**WHAT YOU SHOULD DO:**
Exactly as written, transcribe each line of the listing.

+-------+

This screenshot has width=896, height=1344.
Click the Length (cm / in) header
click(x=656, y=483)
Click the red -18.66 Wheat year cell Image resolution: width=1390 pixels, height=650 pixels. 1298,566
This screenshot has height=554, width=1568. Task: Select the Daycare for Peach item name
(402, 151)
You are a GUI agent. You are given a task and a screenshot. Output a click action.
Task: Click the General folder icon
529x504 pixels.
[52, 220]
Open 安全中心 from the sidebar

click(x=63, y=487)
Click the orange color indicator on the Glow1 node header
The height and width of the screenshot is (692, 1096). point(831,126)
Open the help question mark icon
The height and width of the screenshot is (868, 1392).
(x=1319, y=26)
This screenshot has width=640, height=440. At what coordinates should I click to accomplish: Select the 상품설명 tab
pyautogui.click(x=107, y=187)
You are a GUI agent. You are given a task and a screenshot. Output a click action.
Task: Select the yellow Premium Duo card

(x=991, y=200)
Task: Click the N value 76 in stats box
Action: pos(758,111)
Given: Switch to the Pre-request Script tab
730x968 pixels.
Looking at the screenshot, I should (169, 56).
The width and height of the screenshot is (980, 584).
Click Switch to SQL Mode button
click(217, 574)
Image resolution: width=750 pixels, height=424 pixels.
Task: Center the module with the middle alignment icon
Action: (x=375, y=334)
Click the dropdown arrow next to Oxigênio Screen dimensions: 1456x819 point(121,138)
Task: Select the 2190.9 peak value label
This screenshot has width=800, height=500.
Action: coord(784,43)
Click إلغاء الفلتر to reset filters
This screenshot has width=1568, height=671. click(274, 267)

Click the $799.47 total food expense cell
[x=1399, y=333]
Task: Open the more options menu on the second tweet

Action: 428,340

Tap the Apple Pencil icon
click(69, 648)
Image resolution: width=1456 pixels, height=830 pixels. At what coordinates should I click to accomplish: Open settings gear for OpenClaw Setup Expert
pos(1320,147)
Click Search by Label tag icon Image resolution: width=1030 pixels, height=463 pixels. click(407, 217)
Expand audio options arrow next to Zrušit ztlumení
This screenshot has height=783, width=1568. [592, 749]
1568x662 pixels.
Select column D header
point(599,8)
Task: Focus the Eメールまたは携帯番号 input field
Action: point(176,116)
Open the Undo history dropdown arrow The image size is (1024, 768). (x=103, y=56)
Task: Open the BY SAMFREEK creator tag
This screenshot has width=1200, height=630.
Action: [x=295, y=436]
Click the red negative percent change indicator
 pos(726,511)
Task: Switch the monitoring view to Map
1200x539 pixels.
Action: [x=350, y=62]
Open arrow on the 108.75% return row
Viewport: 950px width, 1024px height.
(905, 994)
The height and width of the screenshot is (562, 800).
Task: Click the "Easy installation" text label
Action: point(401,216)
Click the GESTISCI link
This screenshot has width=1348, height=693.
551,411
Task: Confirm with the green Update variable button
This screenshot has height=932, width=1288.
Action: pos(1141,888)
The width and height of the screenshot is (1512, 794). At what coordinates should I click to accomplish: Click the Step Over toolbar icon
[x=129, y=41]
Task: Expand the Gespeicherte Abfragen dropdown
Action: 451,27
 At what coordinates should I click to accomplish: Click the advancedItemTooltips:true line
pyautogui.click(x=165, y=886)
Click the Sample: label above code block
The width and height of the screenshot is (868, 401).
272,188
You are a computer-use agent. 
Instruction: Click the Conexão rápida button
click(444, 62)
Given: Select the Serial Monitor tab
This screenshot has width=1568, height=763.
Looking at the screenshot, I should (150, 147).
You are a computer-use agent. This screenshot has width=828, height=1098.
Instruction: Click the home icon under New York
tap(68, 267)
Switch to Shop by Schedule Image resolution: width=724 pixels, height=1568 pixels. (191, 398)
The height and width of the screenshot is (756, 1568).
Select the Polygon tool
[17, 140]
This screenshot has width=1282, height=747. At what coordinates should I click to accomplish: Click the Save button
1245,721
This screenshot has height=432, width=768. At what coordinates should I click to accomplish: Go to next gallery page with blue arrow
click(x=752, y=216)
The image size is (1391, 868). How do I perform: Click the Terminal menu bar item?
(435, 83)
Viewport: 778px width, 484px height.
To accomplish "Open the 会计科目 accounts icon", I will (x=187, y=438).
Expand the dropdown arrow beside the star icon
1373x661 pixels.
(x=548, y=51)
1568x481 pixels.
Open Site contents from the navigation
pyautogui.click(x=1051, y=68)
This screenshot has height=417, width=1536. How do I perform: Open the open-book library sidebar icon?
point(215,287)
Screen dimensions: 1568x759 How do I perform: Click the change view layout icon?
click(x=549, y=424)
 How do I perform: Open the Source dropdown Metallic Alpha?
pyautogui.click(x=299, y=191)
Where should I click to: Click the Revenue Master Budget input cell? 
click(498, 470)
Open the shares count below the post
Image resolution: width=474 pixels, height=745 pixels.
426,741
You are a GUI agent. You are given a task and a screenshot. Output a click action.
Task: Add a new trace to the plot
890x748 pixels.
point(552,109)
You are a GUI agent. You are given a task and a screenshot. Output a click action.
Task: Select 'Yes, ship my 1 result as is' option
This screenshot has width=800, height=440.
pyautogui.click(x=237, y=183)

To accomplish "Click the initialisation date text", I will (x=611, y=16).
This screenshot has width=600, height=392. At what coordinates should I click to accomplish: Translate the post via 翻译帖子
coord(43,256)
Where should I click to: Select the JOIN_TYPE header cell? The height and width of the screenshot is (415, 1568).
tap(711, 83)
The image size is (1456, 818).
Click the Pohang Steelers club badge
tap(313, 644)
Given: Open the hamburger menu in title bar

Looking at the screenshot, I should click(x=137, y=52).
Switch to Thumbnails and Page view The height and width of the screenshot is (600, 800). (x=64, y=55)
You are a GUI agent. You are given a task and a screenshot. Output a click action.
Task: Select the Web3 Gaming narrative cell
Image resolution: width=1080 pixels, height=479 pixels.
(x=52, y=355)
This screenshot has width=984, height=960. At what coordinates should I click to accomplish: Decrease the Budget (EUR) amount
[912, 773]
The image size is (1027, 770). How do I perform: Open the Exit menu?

+-------+

**RESPONSE:**
This screenshot has width=896, height=1344.
Click the Length (cm / in) header
click(x=656, y=483)
Click the red -18.66 Wheat year cell Image resolution: width=1390 pixels, height=650 pixels. 1298,566
This screenshot has height=554, width=1568. Task: Select the Daycare for Peach item name
(402, 151)
You are a GUI agent. You are given a task and a screenshot. Output a click action.
Task: Click the General folder icon
529x504 pixels.
[52, 220]
Open 安全中心 from the sidebar

click(x=63, y=487)
Click the orange color indicator on the Glow1 node header
The height and width of the screenshot is (692, 1096). point(831,126)
Open the help question mark icon
The height and width of the screenshot is (868, 1392).
(x=1319, y=26)
This screenshot has width=640, height=440. At what coordinates should I click to accomplish: Select the 상품설명 tab
pyautogui.click(x=107, y=187)
You are a GUI agent. You are given a task and a screenshot. Output a click action.
Task: Select the yellow Premium Duo card

(x=991, y=200)
Task: Click the N value 76 in stats box
Action: pos(758,111)
Given: Switch to the Pre-request Script tab
730x968 pixels.
Looking at the screenshot, I should (169, 56).
The width and height of the screenshot is (980, 584).
Click Switch to SQL Mode button
click(217, 574)
Image resolution: width=750 pixels, height=424 pixels.
Task: Center the module with the middle alignment icon
Action: (x=375, y=334)
Click the dropdown arrow next to Oxigênio Screen dimensions: 1456x819 point(121,138)
Task: Select the 2190.9 peak value label
This screenshot has width=800, height=500.
Action: coord(784,43)
Click إلغاء الفلتر to reset filters
This screenshot has width=1568, height=671. click(274, 267)

Click the $799.47 total food expense cell
[x=1399, y=333]
Task: Open the more options menu on the second tweet

Action: 428,340

Tap the Apple Pencil icon
click(69, 648)
Image resolution: width=1456 pixels, height=830 pixels. At what coordinates should I click to accomplish: Open settings gear for OpenClaw Setup Expert
pos(1320,147)
Click Search by Label tag icon Image resolution: width=1030 pixels, height=463 pixels. click(407, 217)
Expand audio options arrow next to Zrušit ztlumení
This screenshot has height=783, width=1568. [592, 749]
1568x662 pixels.
Select column D header
point(599,8)
Task: Focus the Eメールまたは携帯番号 input field
Action: point(176,116)
Open the Undo history dropdown arrow The image size is (1024, 768). (x=103, y=56)
Task: Open the BY SAMFREEK creator tag
This screenshot has width=1200, height=630.
Action: [x=295, y=436]
Click the red negative percent change indicator
 pos(726,511)
Task: Switch the monitoring view to Map
1200x539 pixels.
Action: [x=350, y=62]
Open arrow on the 108.75% return row
Viewport: 950px width, 1024px height.
(905, 994)
The height and width of the screenshot is (562, 800).
Task: Click the "Easy installation" text label
Action: point(401,216)
Click the GESTISCI link
This screenshot has width=1348, height=693.
551,411
Task: Confirm with the green Update variable button
This screenshot has height=932, width=1288.
Action: pos(1141,888)
The width and height of the screenshot is (1512, 794). At what coordinates should I click to accomplish: Click the Step Over toolbar icon
[x=129, y=41]
Task: Expand the Gespeicherte Abfragen dropdown
Action: 451,27
 At what coordinates should I click to accomplish: Click the advancedItemTooltips:true line
pyautogui.click(x=165, y=886)
Click the Sample: label above code block
The width and height of the screenshot is (868, 401).
272,188
You are a computer-use agent. 
Instruction: Click the Conexão rápida button
click(444, 62)
Given: Select the Serial Monitor tab
This screenshot has width=1568, height=763.
Looking at the screenshot, I should (150, 147).
You are a computer-use agent. This screenshot has width=828, height=1098.
Instruction: Click the home icon under New York
tap(68, 267)
Switch to Shop by Schedule Image resolution: width=724 pixels, height=1568 pixels. (191, 398)
The height and width of the screenshot is (756, 1568).
Select the Polygon tool
[17, 140]
This screenshot has width=1282, height=747. At what coordinates should I click to accomplish: Click the Save button
1245,721
This screenshot has height=432, width=768. At what coordinates should I click to accomplish: Go to next gallery page with blue arrow
click(x=752, y=216)
The image size is (1391, 868). How do I perform: Click the Terminal menu bar item?
(435, 83)
Viewport: 778px width, 484px height.
To accomplish "Open the 会计科目 accounts icon", I will (x=187, y=438).
Expand the dropdown arrow beside the star icon
1373x661 pixels.
(x=548, y=51)
1568x481 pixels.
Open Site contents from the navigation
pyautogui.click(x=1051, y=68)
This screenshot has height=417, width=1536. How do I perform: Open the open-book library sidebar icon?
point(215,287)
Screen dimensions: 1568x759 How do I perform: Click the change view layout icon?
click(x=549, y=424)
 How do I perform: Open the Source dropdown Metallic Alpha?
pyautogui.click(x=299, y=191)
Where should I click to: Click the Revenue Master Budget input cell? 
click(498, 470)
Open the shares count below the post
Image resolution: width=474 pixels, height=745 pixels.
426,741
You are a GUI agent. You are given a task and a screenshot. Output a click action.
Task: Add a new trace to the plot
890x748 pixels.
point(552,109)
You are a GUI agent. You are given a task and a screenshot. Output a click action.
Task: Select 'Yes, ship my 1 result as is' option
This screenshot has width=800, height=440.
pyautogui.click(x=237, y=183)

To accomplish "Click the initialisation date text", I will (x=611, y=16).
This screenshot has width=600, height=392. At what coordinates should I click to accomplish: Translate the post via 翻译帖子
coord(43,256)
Where should I click to: Select the JOIN_TYPE header cell? The height and width of the screenshot is (415, 1568).
tap(711, 83)
The image size is (1456, 818).
Click the Pohang Steelers club badge
tap(313, 644)
Given: Open the hamburger menu in title bar

Looking at the screenshot, I should click(x=137, y=52).
Switch to Thumbnails and Page view The height and width of the screenshot is (600, 800). (x=64, y=55)
You are a GUI agent. You are given a task and a screenshot. Output a click action.
Task: Select the Web3 Gaming narrative cell
Image resolution: width=1080 pixels, height=479 pixels.
(x=52, y=355)
This screenshot has width=984, height=960. At what coordinates should I click to accomplish: Decrease the Budget (EUR) amount
[912, 773]
The image size is (1027, 770). How do I perform: Open the Exit menu?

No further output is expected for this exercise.